406. Collins. William Collins (1788–1847), painter of rustic life, and father of Wilkie Collins, the novelist, and a friend of Wilkie, the painter.

Heaphy. Thomas Heaphy (1775–1835). He was the first President of the Society of British Artists, 1824.

As if some of nature’s journeymen. Hamlet, Act III. Sc. 2.

Note. This subject of the Ideal. Cf. the article contributed to the Atlas under this heading, pp. 429 et seq.

408. Snatch a grace. Pope, Essay on Criticism, I. 154.

It has flourished. The remainder of the essay is based on the two Champion articles of August 28 and September 11, 1814. The first one begins:—

‘The Directors of the British Institution conclude the preface to their catalogue of the works of Hogarth, Wilson, &c. in the following words....
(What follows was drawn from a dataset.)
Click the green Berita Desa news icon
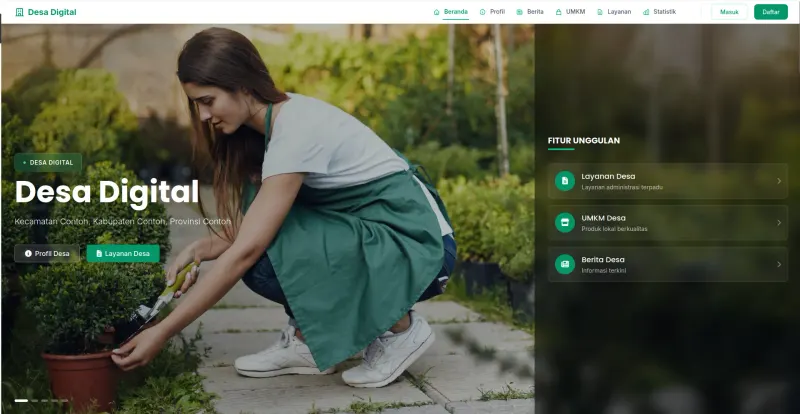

‘“The present exhibition, while it gratifies the taste and feeling of the lover of art, may tend to excite animating reflections in the mind of the artist: if at a time when the art received little comparative support such works were produced, a reasonable hope may be entertained that we shall see productions of still higher attainment, under more encouraging circumstances.”
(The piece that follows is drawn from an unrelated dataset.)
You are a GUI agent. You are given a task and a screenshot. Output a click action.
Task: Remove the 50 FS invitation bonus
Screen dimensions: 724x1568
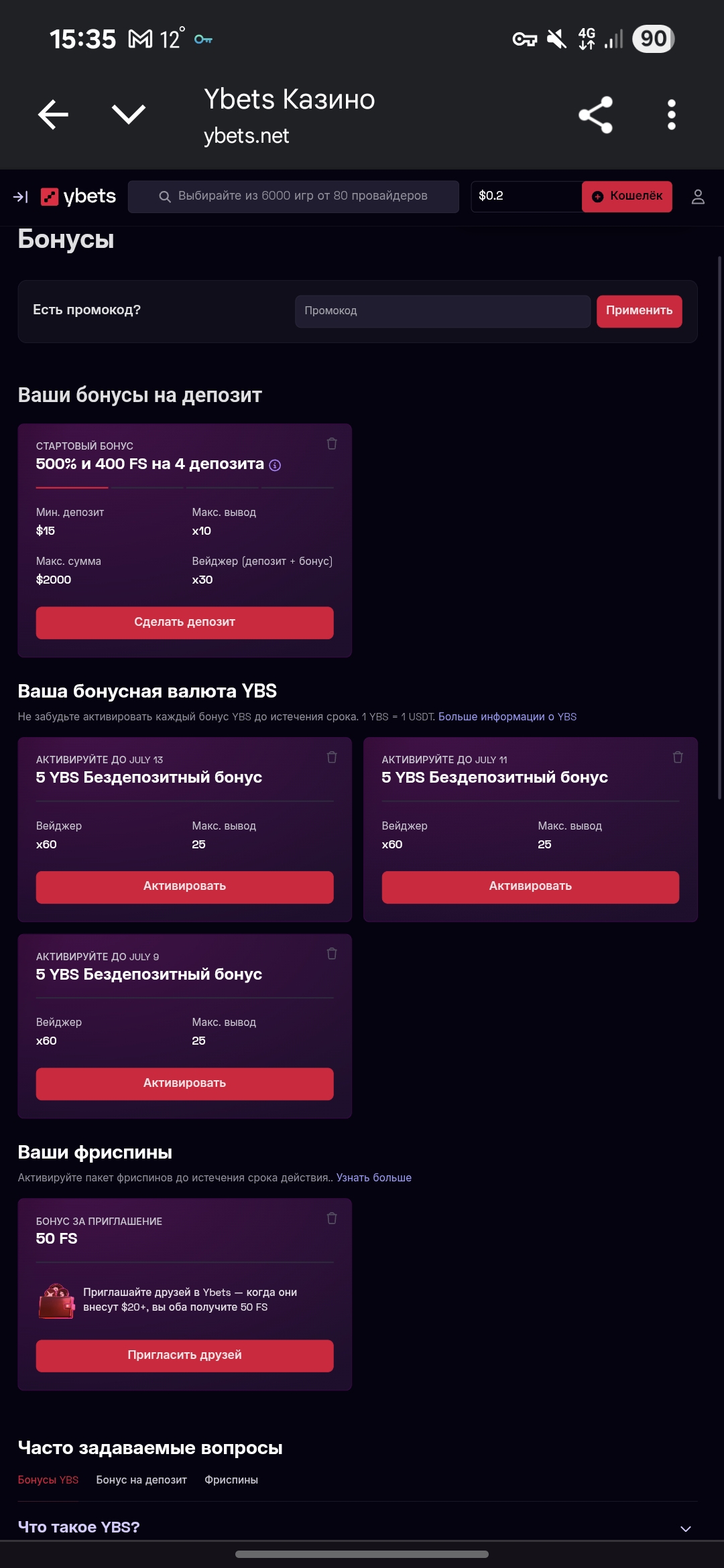332,1218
‘It should seem that a contrary conclusion might more naturally have suggested itself from a contemplation of the collection, with which the Directors of the Institution have so highly gratified the public taste and feeling. When the real lover of art looks round, and sees the works of Hogarth and of Wilson,—works which were produced in obscurity and poverty,—and recollects the pomp and pride of patronage under which these works are at present recommended to public notice, the obvious inference which strikes him is, how little the production of such works depends on “the most encouraging circumstances.” The visits of the gods of old did not always add to the felicity of those whose guests they were; nor do we know that the countenance and favours of the great will lift the arts to that height of excellence, or will confer all those advantages which are expected from the proffered boon. The arts are of humble growth and station; they are the product of labour and self-denial; they have their seat in the heart of man, and in his imagination; it is there they labour, have their triumphs there, and unseen and unthought of, perform their ceaseless task.—Indeed, patronage, and works of art deserving patronage, rarely exist together; for it is only when the arts have attracted public esteem, and reflect credit on the patron, that they receive this flattering support, and then it generally proves fatal to them. We really do not see how the man of genius should be improved by being transplanted from his closet to the anti-chambers of the great, or to a fashionable rout. He has no business there—but to bow, to flatter, to smile, to submit to the caprice of taste, to adjust his dress, to think of nothing but his own person and his own interest, to talk of the antique, and furnish designs for the lids of snuffboxes, and ladies’ fans!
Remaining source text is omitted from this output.